On April 24, 2015, Gebrev was hospitalized after he lost consciousness at a reception he was hosting in Sofia. Around the same time, his son and one of the top managers of his company fell ill. All three were hospitalized with symptoms of severe poisoning. The Laboratory of the University of Helsinki, specializing in chemical poisons, was able to identify traces of two organophosphates, which indicated that the entrepreneur was poisoned with a nerve agent belonging to the Novichok family.
A month later, Gebrev came out of his coma and his condition began to improve. He later told Bellingcat and The Insider that his condition deteriorated again in May and he was taken back to hospital. When asked why he might be of interest to the GRU (the Russian Military Intelligence Directorate), Gebrev said that he saw only two possible motives: first, his company supplied weapons to Ukraine, and secondly, Russia wanted to appropriate a weapons factory under the control of his company. Earlier, The Insider, together with Bellingcat and Der Spiegel, was able to establish the real and operational names of all GRU officers involved in this operation, as well as to find out the circumstances and possible motives of the attack.
Navalny passed out on August 20 on board a plane en route from Tomsk to Moscow. The plane made an emergency landing at Omsk airport. The politician was hospitalized in the intensive care unit of the Omsk hospital.
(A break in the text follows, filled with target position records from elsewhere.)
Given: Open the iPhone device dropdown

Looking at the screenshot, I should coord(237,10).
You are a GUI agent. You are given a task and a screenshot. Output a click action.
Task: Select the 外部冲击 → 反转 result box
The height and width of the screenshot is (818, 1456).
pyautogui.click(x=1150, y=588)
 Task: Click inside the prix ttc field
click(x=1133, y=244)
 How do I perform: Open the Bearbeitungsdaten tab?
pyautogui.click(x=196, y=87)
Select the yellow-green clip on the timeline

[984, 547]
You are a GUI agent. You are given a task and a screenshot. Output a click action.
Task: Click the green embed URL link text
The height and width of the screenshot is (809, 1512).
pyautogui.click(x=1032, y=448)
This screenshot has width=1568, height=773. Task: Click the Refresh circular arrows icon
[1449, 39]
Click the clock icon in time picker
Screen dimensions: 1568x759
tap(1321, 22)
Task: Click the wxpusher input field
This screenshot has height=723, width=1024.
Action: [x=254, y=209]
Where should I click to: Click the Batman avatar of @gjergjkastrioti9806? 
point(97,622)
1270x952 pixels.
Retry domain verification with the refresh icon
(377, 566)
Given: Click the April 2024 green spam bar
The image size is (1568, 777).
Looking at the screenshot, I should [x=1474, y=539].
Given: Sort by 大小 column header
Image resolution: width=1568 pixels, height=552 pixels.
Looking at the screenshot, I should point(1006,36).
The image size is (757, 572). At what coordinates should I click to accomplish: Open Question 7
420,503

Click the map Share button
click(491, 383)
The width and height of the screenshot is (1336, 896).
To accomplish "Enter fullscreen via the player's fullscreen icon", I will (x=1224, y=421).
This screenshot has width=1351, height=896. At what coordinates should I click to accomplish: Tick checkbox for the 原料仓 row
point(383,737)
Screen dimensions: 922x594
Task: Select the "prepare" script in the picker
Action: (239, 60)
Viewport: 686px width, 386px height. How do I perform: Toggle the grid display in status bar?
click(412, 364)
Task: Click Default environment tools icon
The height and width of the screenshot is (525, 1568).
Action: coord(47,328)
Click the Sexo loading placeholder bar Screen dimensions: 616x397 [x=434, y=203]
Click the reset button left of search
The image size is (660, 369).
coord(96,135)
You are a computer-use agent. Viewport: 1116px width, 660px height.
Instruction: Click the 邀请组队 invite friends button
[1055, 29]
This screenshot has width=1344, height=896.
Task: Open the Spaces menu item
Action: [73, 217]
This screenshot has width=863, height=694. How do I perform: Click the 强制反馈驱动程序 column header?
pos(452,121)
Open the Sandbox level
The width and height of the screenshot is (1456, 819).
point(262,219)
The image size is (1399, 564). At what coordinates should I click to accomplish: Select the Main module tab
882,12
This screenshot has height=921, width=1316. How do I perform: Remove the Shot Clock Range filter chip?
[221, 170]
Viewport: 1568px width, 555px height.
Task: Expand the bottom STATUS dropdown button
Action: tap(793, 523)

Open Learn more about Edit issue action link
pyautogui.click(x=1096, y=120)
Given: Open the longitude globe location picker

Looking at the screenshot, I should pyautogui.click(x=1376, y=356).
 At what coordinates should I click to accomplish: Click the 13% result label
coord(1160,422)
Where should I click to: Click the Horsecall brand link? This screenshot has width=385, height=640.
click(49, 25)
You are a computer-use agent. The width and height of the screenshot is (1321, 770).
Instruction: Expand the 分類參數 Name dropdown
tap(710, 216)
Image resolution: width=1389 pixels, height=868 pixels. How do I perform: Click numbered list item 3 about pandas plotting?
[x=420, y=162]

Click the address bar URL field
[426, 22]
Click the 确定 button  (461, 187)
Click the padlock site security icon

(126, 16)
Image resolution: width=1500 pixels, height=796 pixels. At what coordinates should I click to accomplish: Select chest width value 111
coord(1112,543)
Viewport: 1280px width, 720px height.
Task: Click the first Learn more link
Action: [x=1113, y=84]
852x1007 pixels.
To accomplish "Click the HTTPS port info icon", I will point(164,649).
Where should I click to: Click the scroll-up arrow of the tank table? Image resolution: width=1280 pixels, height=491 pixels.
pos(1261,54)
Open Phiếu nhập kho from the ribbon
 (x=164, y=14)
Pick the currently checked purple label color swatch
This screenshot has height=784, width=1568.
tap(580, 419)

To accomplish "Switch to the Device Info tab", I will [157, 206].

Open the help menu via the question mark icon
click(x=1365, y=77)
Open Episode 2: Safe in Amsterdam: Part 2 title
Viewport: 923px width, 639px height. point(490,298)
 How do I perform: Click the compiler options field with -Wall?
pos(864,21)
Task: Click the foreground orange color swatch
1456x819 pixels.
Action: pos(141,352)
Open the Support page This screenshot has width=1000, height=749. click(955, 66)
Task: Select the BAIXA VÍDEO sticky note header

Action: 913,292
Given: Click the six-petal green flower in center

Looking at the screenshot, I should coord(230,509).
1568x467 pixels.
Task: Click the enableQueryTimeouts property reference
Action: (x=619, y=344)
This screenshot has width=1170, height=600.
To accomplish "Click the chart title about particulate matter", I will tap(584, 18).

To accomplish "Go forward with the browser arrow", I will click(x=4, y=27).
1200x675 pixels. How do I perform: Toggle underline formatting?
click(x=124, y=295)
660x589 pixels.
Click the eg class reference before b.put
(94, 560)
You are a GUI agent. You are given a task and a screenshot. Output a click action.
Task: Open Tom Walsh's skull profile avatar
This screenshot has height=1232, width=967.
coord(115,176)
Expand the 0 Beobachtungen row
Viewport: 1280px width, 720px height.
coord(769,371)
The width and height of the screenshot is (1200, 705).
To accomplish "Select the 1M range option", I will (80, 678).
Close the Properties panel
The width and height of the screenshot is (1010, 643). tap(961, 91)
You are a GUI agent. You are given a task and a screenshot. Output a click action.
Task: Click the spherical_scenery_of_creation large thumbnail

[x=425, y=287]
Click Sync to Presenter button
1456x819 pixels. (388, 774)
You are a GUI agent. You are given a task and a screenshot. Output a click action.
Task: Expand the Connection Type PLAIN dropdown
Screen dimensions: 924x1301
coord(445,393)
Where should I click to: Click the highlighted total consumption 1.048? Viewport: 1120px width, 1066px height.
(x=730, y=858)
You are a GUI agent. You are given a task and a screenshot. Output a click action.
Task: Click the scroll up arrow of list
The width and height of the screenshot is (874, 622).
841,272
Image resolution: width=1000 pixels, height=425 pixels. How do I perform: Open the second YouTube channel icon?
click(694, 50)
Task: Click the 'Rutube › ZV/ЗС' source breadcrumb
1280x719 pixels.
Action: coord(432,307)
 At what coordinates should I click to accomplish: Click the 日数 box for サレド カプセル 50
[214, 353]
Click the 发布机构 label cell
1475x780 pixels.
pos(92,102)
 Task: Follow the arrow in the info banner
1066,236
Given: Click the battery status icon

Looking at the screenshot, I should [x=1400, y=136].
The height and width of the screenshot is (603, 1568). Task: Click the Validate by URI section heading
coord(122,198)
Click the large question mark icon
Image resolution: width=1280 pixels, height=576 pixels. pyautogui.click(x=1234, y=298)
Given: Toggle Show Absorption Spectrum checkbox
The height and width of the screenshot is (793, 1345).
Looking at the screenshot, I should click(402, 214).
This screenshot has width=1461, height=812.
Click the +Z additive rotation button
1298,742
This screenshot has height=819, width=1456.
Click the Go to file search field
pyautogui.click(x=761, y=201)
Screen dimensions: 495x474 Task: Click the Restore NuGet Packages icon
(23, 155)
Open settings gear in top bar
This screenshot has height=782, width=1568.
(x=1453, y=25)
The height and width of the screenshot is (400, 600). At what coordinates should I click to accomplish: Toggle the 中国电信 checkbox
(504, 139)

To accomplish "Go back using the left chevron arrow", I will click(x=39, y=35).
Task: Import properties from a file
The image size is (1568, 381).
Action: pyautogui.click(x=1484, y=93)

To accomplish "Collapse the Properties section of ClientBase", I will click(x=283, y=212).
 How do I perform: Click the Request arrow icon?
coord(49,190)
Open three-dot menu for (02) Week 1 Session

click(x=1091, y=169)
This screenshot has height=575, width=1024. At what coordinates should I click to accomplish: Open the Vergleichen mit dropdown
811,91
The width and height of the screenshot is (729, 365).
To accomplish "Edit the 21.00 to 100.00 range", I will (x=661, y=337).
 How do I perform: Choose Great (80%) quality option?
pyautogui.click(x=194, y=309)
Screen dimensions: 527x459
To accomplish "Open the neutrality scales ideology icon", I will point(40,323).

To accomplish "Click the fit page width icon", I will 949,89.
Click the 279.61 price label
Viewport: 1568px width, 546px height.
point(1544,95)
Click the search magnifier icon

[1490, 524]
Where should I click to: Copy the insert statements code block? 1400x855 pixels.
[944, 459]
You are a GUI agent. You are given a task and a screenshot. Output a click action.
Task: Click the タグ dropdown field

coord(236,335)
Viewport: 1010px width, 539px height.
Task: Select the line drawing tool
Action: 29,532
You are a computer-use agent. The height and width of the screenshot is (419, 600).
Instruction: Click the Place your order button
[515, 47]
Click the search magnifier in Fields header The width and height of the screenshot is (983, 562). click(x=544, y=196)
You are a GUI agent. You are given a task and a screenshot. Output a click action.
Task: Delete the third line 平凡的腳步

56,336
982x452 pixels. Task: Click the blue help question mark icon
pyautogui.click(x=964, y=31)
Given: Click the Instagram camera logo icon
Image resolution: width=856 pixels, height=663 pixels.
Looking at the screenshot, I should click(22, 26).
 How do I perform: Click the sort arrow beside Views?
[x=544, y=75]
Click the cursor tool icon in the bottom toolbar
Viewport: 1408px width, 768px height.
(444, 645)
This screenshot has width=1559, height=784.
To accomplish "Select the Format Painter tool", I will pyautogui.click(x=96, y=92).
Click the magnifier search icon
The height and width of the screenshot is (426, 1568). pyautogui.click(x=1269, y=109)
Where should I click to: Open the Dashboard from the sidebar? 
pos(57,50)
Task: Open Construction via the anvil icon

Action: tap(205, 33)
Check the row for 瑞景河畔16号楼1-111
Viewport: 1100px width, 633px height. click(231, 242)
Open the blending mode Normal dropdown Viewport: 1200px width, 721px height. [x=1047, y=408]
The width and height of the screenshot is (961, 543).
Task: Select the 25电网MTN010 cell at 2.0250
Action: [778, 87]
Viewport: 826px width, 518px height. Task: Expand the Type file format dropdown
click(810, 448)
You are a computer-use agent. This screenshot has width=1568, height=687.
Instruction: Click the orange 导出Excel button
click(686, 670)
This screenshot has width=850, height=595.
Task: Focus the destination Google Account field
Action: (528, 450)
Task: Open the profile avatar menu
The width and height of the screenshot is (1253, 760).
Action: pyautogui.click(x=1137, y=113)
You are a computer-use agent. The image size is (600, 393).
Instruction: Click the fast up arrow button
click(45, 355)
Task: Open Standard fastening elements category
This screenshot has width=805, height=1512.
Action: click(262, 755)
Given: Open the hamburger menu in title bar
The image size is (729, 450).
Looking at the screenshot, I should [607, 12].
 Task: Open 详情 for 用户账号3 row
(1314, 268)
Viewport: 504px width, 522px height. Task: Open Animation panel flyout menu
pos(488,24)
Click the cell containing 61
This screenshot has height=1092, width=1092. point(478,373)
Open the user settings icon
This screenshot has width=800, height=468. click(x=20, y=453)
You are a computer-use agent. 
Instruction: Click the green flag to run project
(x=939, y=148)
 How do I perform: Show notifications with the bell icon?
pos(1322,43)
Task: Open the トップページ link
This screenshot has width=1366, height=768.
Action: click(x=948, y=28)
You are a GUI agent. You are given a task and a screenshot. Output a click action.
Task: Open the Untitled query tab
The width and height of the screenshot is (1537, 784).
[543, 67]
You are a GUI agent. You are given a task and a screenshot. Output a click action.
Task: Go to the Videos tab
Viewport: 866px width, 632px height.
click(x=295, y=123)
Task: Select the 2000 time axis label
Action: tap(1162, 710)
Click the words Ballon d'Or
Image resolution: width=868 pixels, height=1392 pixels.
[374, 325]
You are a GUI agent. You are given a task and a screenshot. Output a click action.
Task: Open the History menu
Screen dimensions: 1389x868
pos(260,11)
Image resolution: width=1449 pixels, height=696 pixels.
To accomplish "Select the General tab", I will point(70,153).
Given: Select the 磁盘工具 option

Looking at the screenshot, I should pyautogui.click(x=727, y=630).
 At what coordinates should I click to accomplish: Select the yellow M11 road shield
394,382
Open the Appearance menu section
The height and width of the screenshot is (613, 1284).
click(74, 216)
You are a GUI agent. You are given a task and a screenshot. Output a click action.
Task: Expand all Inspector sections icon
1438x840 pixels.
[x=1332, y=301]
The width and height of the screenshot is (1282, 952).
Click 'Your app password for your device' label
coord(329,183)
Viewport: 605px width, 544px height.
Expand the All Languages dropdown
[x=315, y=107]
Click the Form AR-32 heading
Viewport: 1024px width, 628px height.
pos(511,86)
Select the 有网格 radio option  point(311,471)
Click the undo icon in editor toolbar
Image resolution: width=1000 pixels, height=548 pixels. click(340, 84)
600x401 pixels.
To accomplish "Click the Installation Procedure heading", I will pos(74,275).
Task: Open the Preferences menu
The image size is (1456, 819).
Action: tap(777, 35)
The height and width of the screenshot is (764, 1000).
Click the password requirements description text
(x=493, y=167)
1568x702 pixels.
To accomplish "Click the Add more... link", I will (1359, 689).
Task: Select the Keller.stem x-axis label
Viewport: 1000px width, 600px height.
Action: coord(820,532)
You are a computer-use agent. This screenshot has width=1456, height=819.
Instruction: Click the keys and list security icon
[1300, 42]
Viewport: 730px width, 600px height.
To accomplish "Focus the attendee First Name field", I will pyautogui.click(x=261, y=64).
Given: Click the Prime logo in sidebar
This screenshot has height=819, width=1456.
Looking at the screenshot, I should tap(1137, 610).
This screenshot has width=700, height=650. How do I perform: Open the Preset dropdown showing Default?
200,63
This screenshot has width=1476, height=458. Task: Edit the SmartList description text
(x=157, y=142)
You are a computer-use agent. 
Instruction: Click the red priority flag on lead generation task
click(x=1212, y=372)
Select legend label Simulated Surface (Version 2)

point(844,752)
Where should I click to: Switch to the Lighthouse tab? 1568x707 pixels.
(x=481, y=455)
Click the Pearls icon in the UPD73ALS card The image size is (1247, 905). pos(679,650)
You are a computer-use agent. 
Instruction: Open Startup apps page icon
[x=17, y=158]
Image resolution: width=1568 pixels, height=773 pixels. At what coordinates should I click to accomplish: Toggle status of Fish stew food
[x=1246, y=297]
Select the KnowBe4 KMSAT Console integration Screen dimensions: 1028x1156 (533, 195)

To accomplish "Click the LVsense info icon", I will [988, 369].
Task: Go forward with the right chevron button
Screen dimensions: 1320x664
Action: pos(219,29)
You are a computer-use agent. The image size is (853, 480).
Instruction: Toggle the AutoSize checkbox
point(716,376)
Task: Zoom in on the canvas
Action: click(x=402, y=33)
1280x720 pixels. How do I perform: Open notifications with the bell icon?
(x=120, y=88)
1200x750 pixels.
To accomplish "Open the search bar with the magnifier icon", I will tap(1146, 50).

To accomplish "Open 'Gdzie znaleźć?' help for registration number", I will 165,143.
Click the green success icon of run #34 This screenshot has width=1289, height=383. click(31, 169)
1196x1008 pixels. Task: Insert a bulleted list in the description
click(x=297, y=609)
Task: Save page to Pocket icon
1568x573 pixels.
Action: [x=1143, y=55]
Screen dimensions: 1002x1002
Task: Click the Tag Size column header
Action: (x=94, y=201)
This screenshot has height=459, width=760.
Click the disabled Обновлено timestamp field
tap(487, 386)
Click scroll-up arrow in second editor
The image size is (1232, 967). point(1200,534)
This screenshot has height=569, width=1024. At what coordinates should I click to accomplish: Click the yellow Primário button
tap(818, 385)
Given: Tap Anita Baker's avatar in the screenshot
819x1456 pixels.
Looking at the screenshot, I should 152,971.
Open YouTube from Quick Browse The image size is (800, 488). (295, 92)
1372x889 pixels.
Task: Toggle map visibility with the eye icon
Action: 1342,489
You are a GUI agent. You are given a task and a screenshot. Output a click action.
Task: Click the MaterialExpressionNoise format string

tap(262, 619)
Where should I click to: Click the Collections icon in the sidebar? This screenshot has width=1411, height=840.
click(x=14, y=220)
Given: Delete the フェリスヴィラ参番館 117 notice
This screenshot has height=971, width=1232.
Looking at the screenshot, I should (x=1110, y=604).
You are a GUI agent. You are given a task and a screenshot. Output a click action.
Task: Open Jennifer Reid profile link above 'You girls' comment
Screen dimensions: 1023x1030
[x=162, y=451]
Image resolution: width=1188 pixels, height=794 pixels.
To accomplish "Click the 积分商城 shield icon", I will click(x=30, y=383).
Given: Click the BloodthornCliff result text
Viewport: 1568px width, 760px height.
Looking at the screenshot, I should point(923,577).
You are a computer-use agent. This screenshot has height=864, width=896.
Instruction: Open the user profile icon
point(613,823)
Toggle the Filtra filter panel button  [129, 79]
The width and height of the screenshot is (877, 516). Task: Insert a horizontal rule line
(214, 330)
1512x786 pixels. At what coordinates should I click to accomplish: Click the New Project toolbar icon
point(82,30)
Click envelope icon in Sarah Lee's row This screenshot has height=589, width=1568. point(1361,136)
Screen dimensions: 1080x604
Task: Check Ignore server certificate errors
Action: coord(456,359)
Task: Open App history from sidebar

On the morning of August 22, he was transferred to Germany for treatment and taken to the Charite University Hospital in Berlin.
German doctors reported that clinical studies showed that Alexey Navalny was poisoned with a substance from the group of cholinesterase inhibitors. According to doctors, Navalny is still in a coma. "His condition is serious, but there is no acute threat to life."
German doctors also reported that Navalny’s full recovery remains uncertain. "The late effects, especially in the nervous system, are not currently ruled out," the doctors said.
At the same time, the Omsk Ministry of Health said that when Navalny was admitted to the hospital, there was no clinical symptoms typical of poisoning with a substance from the group of cholinesterase inhibitors.